Intra-product alignment is severely undervalued: A seemingly simple "pull-together same-product image-text" objective yields massive gains in cross-modal directions, serving as a reminder not to focus solely on inter-sample relations in retrieval.
Co-augmentation and online filtering as a pair: Multi-granular expansion provides data diversity, while dynamic filtering with decaying margins removes noise. This "add diversity, subtract noise" combination is a reusable paradigm.
MBE2.0 Benchmark as a contribution: 6.4 million real e-commerce triplets (5,751,594 train + 636,241 test) supporting retrieval/classification/attribute prediction; test set uses no augmentation to ensure fair zero-shot evaluation.

Limitations & Future Work¶

Dependency on proprietary MLLM and entity tools: Core results rely on Alibaba's internal e-commerce MLLM and entity extraction tools, posing a high barrier for external replication (code not open-sourced, only dataset released).
High augmentation cost: Co-augmentation involves MLLM text expansion + two-stage visual editing + CLIP filtering; the offline cost is significant and not detailed in terms of compute overhead.
Generalization boundaries: The method is designed for "many-to-one product-title" e-commerce scenarios. Whether "intra-product" concepts hold for non-e-commerce general multimodal retrieval has not been validated.
Future directions: Jointly scheduling the margin decay of dynamic filtering and MoE sparse regularization, or exploring online augmentation alternatives to lower the cost of offline MLLM editing.

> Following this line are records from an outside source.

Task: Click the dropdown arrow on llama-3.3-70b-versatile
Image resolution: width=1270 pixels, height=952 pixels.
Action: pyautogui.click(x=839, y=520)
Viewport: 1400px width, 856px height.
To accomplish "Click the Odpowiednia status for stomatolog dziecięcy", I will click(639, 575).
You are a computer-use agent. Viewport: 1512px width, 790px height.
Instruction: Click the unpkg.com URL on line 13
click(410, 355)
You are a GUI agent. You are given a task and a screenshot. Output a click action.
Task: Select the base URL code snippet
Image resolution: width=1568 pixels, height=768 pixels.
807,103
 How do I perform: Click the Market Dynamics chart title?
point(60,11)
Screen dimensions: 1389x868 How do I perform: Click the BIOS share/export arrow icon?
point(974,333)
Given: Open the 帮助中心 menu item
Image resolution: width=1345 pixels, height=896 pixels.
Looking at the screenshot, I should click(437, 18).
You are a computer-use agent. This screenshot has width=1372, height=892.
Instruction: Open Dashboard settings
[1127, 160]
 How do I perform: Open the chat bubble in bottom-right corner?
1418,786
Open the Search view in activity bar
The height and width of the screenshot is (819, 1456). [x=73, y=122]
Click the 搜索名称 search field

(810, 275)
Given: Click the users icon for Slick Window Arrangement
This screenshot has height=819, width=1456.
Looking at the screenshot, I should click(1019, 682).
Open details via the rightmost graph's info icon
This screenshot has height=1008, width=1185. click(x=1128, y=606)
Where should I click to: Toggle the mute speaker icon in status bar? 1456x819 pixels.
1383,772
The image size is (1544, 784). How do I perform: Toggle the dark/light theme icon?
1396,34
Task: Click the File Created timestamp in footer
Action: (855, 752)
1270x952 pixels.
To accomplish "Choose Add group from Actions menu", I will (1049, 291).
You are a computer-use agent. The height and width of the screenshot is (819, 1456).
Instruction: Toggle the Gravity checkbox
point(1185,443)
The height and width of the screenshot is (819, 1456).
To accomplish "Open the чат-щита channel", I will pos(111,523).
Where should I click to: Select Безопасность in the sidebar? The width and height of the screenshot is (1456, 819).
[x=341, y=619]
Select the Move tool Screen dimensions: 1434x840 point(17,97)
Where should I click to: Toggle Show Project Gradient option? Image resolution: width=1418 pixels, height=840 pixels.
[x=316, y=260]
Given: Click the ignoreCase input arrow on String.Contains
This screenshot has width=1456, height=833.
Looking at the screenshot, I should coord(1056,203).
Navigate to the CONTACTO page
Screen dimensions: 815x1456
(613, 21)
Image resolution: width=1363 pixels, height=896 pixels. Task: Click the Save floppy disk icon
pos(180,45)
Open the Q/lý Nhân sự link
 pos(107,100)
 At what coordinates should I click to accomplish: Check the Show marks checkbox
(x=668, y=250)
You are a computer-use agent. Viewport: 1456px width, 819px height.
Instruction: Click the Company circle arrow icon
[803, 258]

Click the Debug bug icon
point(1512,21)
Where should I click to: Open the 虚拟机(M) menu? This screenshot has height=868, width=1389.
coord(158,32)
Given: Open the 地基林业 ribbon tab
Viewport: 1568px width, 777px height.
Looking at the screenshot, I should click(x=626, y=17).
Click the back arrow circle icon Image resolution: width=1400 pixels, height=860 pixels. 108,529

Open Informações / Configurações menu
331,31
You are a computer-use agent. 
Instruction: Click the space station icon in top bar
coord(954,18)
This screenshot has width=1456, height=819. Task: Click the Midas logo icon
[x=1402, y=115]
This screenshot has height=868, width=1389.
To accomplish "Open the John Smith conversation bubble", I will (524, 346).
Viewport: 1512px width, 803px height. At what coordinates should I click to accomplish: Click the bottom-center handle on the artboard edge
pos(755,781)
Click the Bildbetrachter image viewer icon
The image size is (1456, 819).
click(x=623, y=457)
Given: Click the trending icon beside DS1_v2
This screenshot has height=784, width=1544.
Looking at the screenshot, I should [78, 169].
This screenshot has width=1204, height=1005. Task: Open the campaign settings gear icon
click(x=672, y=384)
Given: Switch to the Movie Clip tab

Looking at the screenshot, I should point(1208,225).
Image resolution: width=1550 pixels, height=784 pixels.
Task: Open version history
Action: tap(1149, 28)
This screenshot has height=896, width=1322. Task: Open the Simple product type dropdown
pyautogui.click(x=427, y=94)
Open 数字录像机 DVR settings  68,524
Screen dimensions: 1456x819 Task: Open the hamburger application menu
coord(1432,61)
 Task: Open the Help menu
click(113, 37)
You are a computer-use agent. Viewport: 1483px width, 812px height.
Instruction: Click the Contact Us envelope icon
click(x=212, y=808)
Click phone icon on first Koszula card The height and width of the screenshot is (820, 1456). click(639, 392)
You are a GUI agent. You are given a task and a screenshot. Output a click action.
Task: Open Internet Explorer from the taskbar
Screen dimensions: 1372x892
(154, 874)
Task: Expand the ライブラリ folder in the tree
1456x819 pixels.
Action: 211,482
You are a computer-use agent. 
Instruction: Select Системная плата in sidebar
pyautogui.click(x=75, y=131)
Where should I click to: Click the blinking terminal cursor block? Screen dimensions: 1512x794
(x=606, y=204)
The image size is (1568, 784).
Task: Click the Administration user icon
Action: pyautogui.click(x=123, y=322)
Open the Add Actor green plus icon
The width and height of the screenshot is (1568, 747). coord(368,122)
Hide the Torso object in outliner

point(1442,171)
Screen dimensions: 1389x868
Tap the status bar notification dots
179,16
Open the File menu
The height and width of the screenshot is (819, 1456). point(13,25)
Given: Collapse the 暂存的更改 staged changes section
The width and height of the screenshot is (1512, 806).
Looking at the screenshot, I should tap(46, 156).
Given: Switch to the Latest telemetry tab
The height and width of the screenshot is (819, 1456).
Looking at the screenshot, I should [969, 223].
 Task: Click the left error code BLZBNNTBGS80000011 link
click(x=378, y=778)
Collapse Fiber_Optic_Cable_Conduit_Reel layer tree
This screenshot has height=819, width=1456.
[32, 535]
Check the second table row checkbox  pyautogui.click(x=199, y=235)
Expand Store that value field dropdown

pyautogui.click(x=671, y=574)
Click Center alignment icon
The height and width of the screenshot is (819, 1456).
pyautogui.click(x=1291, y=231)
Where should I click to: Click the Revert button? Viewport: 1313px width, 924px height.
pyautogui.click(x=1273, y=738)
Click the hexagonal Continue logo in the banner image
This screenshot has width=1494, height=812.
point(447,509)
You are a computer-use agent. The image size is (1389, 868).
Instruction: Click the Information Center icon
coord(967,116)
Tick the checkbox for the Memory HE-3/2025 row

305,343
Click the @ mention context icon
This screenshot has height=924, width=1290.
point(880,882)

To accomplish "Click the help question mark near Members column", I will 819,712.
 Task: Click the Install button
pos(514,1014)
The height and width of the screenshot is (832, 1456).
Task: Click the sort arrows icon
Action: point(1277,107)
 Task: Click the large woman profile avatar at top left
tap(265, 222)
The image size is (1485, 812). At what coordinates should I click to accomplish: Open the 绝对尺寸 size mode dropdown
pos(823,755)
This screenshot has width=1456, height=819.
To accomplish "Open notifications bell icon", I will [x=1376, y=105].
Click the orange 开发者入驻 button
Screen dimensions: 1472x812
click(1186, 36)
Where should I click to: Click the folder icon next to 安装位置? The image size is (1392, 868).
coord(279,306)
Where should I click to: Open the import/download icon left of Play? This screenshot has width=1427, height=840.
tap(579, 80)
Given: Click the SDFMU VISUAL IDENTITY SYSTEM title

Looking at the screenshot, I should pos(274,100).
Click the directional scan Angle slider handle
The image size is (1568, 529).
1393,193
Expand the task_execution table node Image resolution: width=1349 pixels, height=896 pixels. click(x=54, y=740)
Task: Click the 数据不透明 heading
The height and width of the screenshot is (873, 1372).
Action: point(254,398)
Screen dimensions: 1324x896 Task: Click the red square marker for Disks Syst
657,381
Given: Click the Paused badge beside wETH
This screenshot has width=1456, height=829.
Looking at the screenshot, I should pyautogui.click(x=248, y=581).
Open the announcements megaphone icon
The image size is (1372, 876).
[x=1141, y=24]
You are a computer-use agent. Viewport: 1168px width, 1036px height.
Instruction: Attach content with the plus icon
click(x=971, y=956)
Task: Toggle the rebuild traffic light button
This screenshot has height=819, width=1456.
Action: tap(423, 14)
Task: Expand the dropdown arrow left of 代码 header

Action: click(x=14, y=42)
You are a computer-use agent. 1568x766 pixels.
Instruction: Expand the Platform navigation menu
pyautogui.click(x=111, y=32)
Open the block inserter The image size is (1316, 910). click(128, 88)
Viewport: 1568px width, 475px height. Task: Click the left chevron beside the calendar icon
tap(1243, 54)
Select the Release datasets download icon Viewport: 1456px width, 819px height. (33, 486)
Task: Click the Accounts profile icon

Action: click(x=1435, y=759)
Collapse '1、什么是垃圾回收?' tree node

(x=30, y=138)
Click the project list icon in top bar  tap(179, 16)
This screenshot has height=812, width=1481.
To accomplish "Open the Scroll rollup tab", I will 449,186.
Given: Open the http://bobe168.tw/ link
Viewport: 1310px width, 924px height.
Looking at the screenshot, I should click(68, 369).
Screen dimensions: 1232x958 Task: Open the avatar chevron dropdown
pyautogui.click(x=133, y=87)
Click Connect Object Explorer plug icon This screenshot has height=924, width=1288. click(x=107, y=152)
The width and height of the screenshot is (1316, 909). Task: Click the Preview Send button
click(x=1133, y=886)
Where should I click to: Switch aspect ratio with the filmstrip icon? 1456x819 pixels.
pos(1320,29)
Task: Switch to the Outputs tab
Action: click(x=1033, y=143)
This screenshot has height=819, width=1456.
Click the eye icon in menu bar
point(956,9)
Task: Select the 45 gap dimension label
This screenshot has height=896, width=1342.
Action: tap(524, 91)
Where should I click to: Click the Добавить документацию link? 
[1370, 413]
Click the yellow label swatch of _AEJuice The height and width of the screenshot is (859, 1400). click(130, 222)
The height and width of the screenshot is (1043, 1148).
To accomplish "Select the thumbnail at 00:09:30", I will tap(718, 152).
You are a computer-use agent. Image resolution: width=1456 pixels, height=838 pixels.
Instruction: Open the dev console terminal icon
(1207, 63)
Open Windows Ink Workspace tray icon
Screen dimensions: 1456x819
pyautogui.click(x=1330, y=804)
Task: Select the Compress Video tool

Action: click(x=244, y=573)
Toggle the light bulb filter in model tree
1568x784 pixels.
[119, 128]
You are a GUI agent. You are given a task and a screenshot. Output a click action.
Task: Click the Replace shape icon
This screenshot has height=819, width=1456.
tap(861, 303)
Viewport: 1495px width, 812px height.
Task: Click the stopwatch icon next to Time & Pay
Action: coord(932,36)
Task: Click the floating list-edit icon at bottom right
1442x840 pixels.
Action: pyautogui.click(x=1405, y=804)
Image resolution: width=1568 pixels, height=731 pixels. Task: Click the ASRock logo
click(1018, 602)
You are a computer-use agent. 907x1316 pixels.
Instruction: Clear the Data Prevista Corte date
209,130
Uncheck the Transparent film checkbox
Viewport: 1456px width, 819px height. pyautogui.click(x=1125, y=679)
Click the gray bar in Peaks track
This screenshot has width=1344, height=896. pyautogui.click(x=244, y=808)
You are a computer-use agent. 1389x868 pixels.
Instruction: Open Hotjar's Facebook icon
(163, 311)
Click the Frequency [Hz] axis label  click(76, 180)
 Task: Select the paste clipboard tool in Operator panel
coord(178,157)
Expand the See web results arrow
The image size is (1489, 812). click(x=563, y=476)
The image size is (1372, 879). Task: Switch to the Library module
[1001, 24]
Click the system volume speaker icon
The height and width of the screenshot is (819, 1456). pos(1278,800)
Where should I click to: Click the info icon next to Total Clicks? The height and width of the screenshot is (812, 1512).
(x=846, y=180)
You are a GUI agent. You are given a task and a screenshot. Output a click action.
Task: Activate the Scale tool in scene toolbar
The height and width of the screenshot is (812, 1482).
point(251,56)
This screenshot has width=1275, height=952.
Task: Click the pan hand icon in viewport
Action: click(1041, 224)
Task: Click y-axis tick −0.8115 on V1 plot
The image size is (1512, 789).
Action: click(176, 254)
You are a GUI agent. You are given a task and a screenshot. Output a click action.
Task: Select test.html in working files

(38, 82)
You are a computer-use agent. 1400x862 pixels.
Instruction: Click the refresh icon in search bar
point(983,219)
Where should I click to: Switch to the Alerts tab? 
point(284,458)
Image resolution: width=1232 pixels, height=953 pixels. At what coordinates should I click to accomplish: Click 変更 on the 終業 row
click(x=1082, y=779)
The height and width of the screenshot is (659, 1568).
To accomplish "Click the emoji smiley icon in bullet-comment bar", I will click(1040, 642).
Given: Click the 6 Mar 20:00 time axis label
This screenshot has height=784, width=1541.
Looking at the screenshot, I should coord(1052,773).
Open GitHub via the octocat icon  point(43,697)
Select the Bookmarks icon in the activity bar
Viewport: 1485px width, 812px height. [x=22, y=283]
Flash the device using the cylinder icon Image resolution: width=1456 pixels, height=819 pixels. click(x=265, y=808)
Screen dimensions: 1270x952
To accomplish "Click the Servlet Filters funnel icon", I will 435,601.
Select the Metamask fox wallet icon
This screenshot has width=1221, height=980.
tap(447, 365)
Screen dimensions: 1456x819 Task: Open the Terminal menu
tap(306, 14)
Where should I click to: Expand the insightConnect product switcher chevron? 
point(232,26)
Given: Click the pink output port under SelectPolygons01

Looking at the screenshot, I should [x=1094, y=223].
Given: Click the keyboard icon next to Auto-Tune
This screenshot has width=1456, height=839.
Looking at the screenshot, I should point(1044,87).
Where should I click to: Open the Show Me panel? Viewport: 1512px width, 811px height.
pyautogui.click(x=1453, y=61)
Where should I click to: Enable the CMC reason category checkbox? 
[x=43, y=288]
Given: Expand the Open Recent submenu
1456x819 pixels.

vs. Dual-stream (FashionCLIP / SigLIP2): These use independent encoders + \(\ell_2\) normalized embeddings, struggling with "many-to-one" product-title relationships. MOON2.0's unified encoding significantly outperforms them in multimodal retrieval.
vs. Predecessor MOON: MOON suffered from modality imbalance due to fixed 12:3:2 training ratios. MOON2.0 uses modality-driven MoE for single-stage joint learning and adds intra-product alignment, surpassing it in almost all tasks.
vs. General Multimodal Retrieval (GME / MM-Embed): These focus on general retrieval/clustering and lack domain-specific e-commerce knowledge. MOON2.0 is stronger in classification/attribute prediction and cross-modal tasks, though general models remain competitive in certain text-only retrieval directions.

Rating¶

Novelty: ⭐⭐⭐⭐ Transforming "modality mixture" into learned routing via MoE is clever, though MoE and dual contrastive learning are known components.
Experimental Thoroughness: ⭐⭐⭐⭐⭐ Three benchmarks + multi-task zero-shot + four-component ablation + visualization, plus a 6.4 million sample benchmark.
Writing Quality: ⭐⭐⭐⭐ Clear logic from motivation to experiment; formulas are complete, though some symbols (\(\bar m\), \(\varpi\)) are defined somewhat loosely.
Value: ⭐⭐⭐⭐ High industrial value for e-commerce and provides a large-scale benchmark, but lack of open-source model code limits academic replication.